| > Docs especially fall into the common trap of handling the happy path hello world quickstarts, then become increasingly useless as you want to get beyond that to real life use cases. Yeah, Java is what I'm most familiar with. The "Getting Started" shows how to do some basic manual instrumentation and collect the output with curl. Then the "Next Steps" are just random things with no guidance about why I would or wouldn't choose any of them for my next step. But, ok, I choose "Automatic Instrumentation", that sounds promising. And it actually is really easy to set up auto instrumentation. But then at the end it says > After you have automatic instrumentation configured for your app or service, you might want to annotate selected methods or add manual instrumentation to collect custom telemetry data. Uh... no... after I have automatic instrumentation enabled I want to do something with the output The two major flaws in the docs seem to be 1. The common failure of docs to explain to users why they might choose one thing or another. "If you want to do x.. If you want to do y.." what if I don't know? 2. Because otel is agnostic to the consumer of the output, there's very little in the way of explaining how to get value out of what otel produces. To connect the dots, you really need to use the docs of your observability tool. Which I understand, but then most of them have their own setup directions because they want some extra fields included in the data, or they have their own fork, so not everything in the otel docs is actually usable. I'm not sure what the answer is. It's not like I expect otel to document how to build a dashboard in Grafana. And a lot of frustration I've experienced has been with the observability tools themselves. But at the same time, I always feel like the otel docs just don't get you anywhere close to getting value out of the library. Which is a shame, because turning on auto-instrumentation and seeing all your traces with literally no extra work is a magical moment. |
Observability docs in general struggle with this. So many data sources can emit so many types of metrics in so many formats, and every tool makes this impossible promise of consolidating it all into one space seamlessly. But tools like Grafana pride themselves so much on visualizing _anything_ that they paint themselves into a corner where they can't be prescriptive about common uses or methods without excluding or confusing others.
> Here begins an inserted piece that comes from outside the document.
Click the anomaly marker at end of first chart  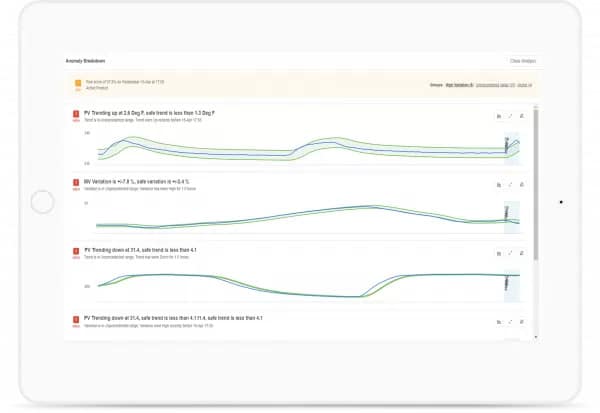pyautogui.click(x=507, y=146)
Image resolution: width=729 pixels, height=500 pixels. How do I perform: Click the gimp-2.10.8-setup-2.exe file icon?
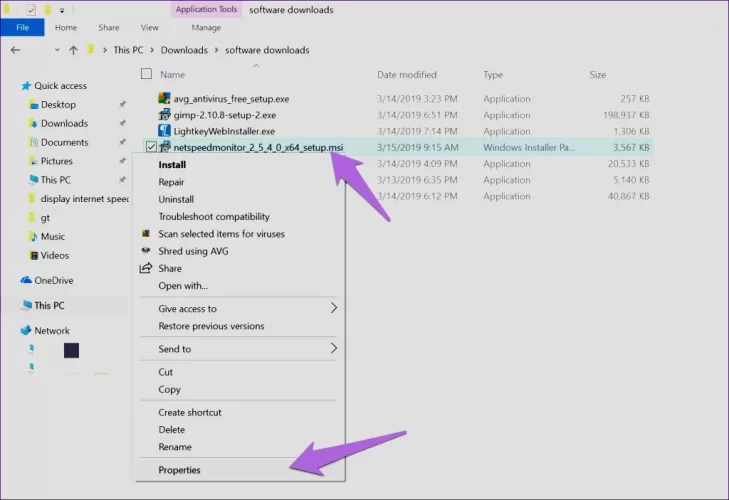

So a lot of the prescriptive answers to "what if I don't know?" gets chucked onto account and support teams of commercial vendors, because the docs can't anticipate every possible context in which an observability tool will get deployed. Each solution ends up being custom tailored and poorly portable to anyone else's, often not even to other customers with the same data sources and goals at the same scale due to wacky labelling differences or legacy requirements or some internal stakeholder demand.
More narrowly focused tools don't have as many of these problems, but not many organizations want narrowly focused observability tools. (Lots of _people_ do, but orgs don't want to pay out deals to multiple vendors for what looks like different flavors of the same result. And hey look it's Grafana Cloud or Datadog or whatever, it can do _anything_, so you devs and also bizops and SRE and IT and hey sales wants a dashboard too and so does the company cafeteria, why not, you all can just use this one tool and we just deal with one bill with a volume discount, right? Right??)
Smarter tools don't have as many of these problems by papering over the docs limitations by being better able to anticipate or surface connections between data sources, metrics, logs, traces, events, etc., and does so with better interfaces. But especially for high-cardinality data the usability of those tools either seems to fall apart or their companies charge Datadog-sized invoices.